Note that the above syntax MySQL 8.0 supports is not the same as ISO 8601, the following SQL won't work with MySQL but works with PG.

mysql> insert into t values ('2020-10-10T10:10:10Z+08:00', '2020-10-10T10:10:10Z+08:00');
ERROR 1292 (22007): Incorrect datetime value: '2020-10-10T10:10:10Z+08:00' for column 'dt' at row 1

Therefore, I propose the following strategy, we will first make the MySQL's timezone syntax work and extend it to be compatible with ISO 8601, and we will handle timezone in the way MySQL does, e.g.

  • for datetime, the timezone information in the string literal is interpreted when writing to storage with respect to the system's time_zone variable. But when reading from storage, the timezone information is ignored and we will not adapt the time with respect to the time_zone variable. This is inline with the notion that datetime is for human to read, and it is not a phyiscal time. The stored value is the interpreted time with respect to time_zone system variable.
  • for timestamp, the timezone information is interpreted upon writing with respect to the system's time_zone variable, and upon reading, we also take into consideration the system time_zone variable. The stored value is the interpreted time with respect to UTC.

@zz-jason @nullnotnil PTAL about the proposed strategy.

-- mysql:
create table t (dt datetime, ts timestamp);
insert into t values ('2020-10-10 10:10:10+08:00', '2020-10-10 10:10:10+08:00');
insert into t values ('2020-10-10 10:10:10+09:00', '2020-10-10 10:10:10+09:00');
select * from t;
+---------------------+---------------------+
| dt                  | ts                  |
+---------------------+---------------------+
| 2020-10-10 10:10:10 | 2020-10-10 10:10:10 |
| 2020-10-10 09:10:10 | 2020-10-10 09:10:10 |
+---------------------+---------------------+

According to the MySQL behavior:

  • for datetime, the timezone in the string literal is ignored
  • for timestamp, the timezone in the string literal should be used

Am I correct?

-- mysql:
create table t (dt datetime, ts timestamp);
insert into t values ('2020-10-10 10:10:10+08:00', '2020-10-10 10:10:10+08:00');
insert into t values ('2020-10-10 10:10:10+09:00', '2020-10-10 10:10:10+09:00');
select * from t;
+---------------------+---------------------+
| dt                  | ts                  |
+---------------------+---------------------+
| 2020-10-10 10:10:10 | 2020-10-10 10:10:10 |
| 2020-10-10 09:10:10 | 2020-10-10 09:10:10 |
+---------------------+---------------------+

According to the MySQL behavior:

  • for datetime, the timezone in the string literal is ignored
  • for timestamp, the timezone in the string literal should be used

Am I correct?

Nope, for datetime, the timezone in the string literal is also interpreted, otherwise the dt column in the second row should be 2020-10-10 10:10:10.

OK.

  • for datetime, the timezone information in the string literal is interpreted when writing to storage with respect to the system's time_zone variable.
  • for timestamp, the timezone information is interpreted upon writing with respect to the system's time_zone variable.
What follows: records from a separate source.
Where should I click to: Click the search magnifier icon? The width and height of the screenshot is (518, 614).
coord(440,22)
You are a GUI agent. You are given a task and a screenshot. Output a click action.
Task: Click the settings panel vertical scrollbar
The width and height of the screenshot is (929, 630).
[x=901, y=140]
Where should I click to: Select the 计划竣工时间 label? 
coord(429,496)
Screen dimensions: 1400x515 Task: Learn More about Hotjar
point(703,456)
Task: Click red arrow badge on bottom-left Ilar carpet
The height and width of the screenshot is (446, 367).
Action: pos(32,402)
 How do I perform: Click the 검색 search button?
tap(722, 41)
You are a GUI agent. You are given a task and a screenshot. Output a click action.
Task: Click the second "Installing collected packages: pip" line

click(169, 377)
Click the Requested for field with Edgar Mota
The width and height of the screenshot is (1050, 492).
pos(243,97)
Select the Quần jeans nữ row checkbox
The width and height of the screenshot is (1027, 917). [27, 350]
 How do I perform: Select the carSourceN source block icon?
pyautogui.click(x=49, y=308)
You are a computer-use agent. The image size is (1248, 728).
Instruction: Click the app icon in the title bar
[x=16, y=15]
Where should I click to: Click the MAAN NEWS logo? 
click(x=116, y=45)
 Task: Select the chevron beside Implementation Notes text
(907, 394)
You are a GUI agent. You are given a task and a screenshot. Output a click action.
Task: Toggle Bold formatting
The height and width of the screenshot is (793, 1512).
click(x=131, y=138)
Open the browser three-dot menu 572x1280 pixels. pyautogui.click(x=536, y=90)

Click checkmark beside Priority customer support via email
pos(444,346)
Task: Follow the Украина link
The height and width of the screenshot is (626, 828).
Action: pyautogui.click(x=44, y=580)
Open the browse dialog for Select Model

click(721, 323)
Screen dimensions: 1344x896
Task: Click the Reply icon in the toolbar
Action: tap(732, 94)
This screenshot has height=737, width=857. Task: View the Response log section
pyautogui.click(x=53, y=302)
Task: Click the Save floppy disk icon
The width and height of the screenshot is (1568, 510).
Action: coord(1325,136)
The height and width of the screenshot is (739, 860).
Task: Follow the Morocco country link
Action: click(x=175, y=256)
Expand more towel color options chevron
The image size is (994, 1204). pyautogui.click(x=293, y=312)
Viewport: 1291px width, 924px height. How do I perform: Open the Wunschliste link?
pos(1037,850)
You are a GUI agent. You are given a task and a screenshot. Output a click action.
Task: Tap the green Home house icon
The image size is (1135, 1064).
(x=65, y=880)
So they should both be interpreted with respect to the timezone info in the string literal?

@zz-jason @nullnotnil PTAL about the proposed strategy.

LGTM. It it an aside, but I prefer the semantics of timestamp to datetime, but timestamp is also problematic because it suffers Y2K38. I will create a separate FR issue.

So they should both be interpreted with respect to the timezone info in the string literal?

Correct, the only difference appears in reading these values. The datetime is stored as a literal value, and will be retrieved as is, therefore you get what you have stored. While timestamp is stored as a physical timestamp, it will be adapted to system timezone upon reading.

So they should both be interpreted with respect to the timezone info in the string literal?

Correct, the only difference appears in reading these values. The datetime is stored as a literal value, and will be retrieved as is, therefore you get what you have stored. While timestamp is stored as a physical timestamp, it will be adapted to system timezone upon reading.

got, LGTM

Test with TiKV

Currently the parsing logic is only implemented on TiDB's side not on TiKV, and given string-to-datetime cast function pushdown has already being turned on, the user will face the following problem, see the following logs.

mysql> drop table if exists t;
Query OK, 0 rows affected, 1 warning (0.00 sec)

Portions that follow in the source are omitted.